Robison has said the Chancellor’s recent autumn statement was the “worst-case scenario” for Scotland and left her little room for manoeuvre in setting the Scottish Budget.

The increase in resource spending is largely down to public sector pay awards which are significantly higher than was budgeted for.

Fully compensating local authorities for the decision to freeze council tax is expected to add £300 million to the bill.

Income tax revenues have performed better than expected and there has been further funding from the UK Government, but the FAI said this has been outweighed by the spending pressures.

Prof Spowage said the Government could have started thinking earlier in the year how to save money, rather than arriving at “this very difficult position in the few weeks before the Budget”.

She added: “One would question whether the best way to spend limited resources in this constrained fiscal environment is to fund a council tax freeze.”

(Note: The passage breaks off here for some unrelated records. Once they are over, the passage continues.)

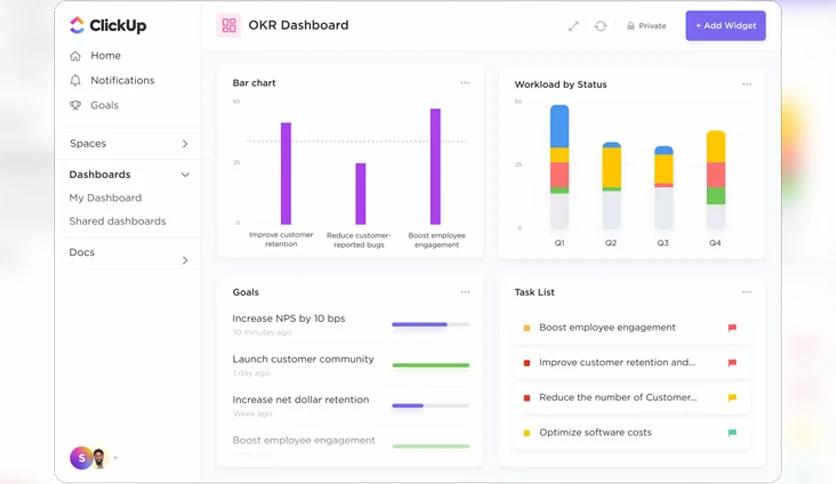Click the Add Widget button
This screenshot has height=484, width=836.
[726, 26]

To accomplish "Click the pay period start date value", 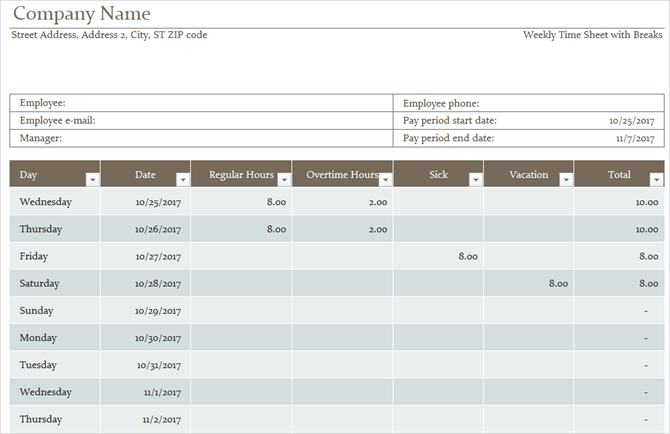I will 631,121.
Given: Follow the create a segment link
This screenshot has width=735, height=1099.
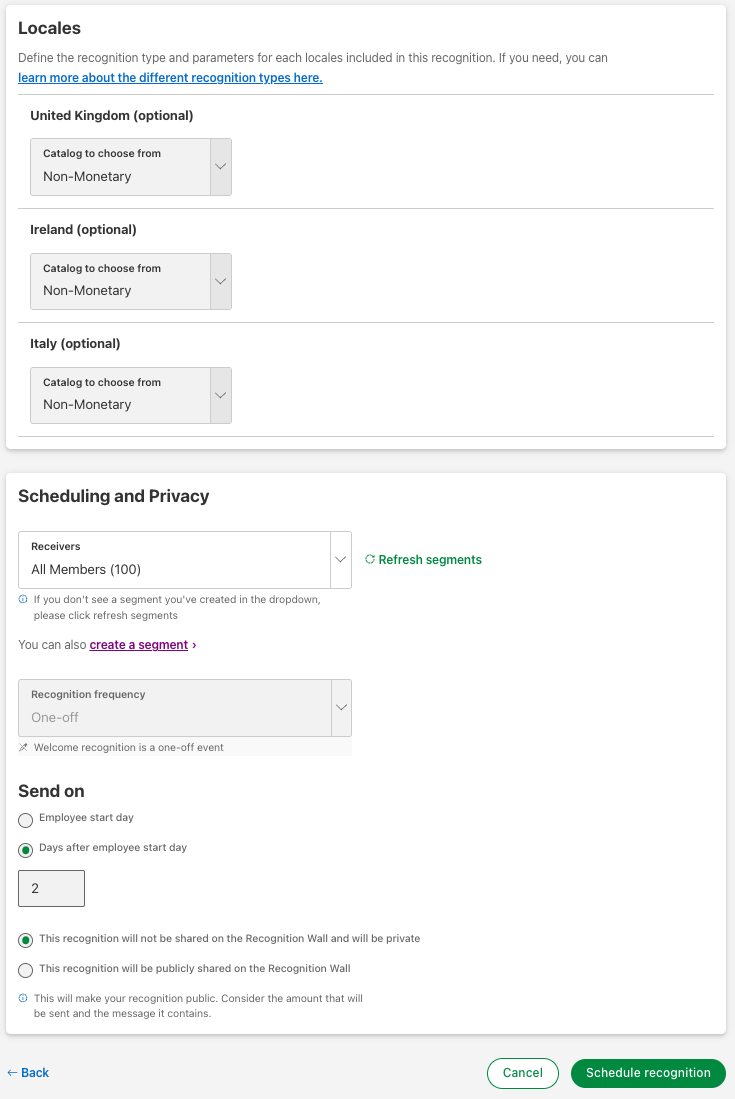Looking at the screenshot, I should coord(139,645).
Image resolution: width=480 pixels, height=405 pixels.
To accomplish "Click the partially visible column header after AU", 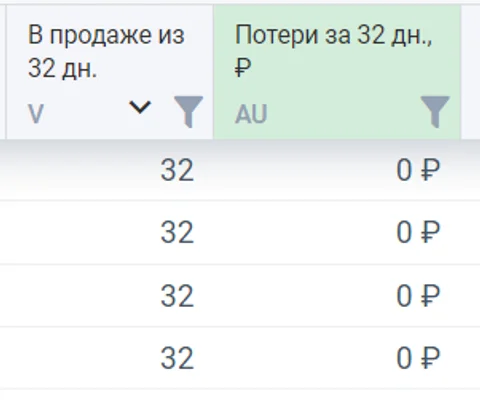I will tap(471, 72).
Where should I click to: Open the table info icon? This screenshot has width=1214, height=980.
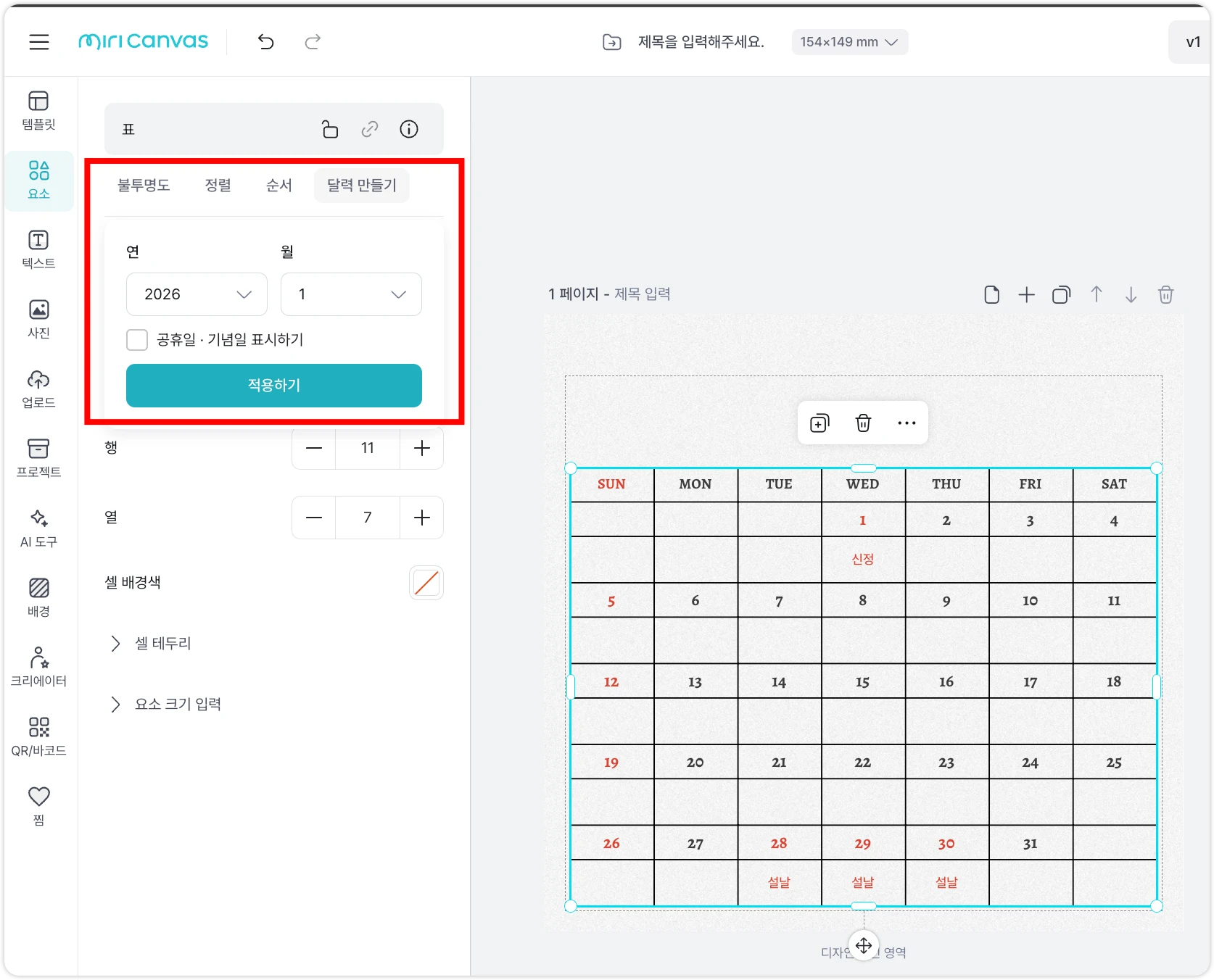point(409,129)
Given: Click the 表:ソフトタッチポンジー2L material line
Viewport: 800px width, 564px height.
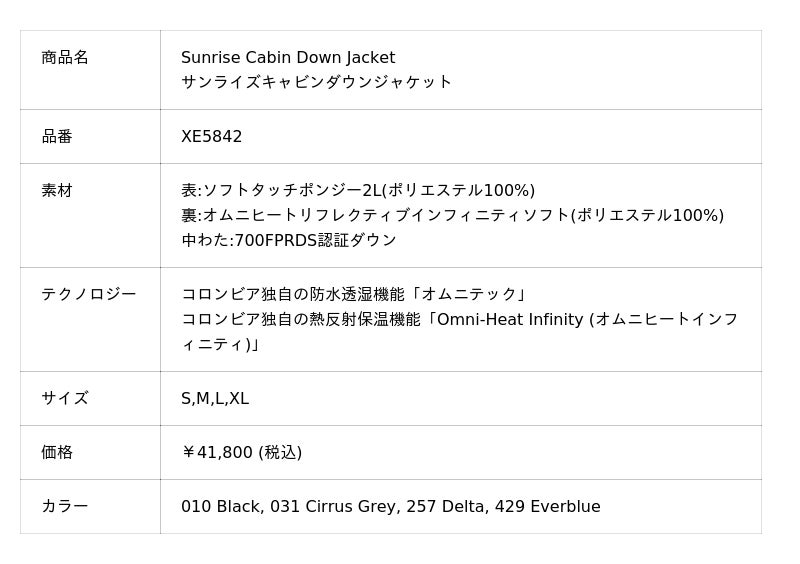Looking at the screenshot, I should click(x=358, y=190).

Joao Sousa, deputy director of the institute, said a new tax band for high earners would be “nowhere near sufficient” to balance the books.

He said: “There has been a huge amount of speculation on whether new income tax bands will be introduced to help with the Government’s funding position.

“In our report, we analyse many of the options that have been discussed.

“It is important – always – to remember how much these measures will raise when likely behavioural responses are taken into account.

“For example, a new 44p rate above £75,000 will raise around £40 million – not insignificant of course, but nowhere near sufficient to balance the books.”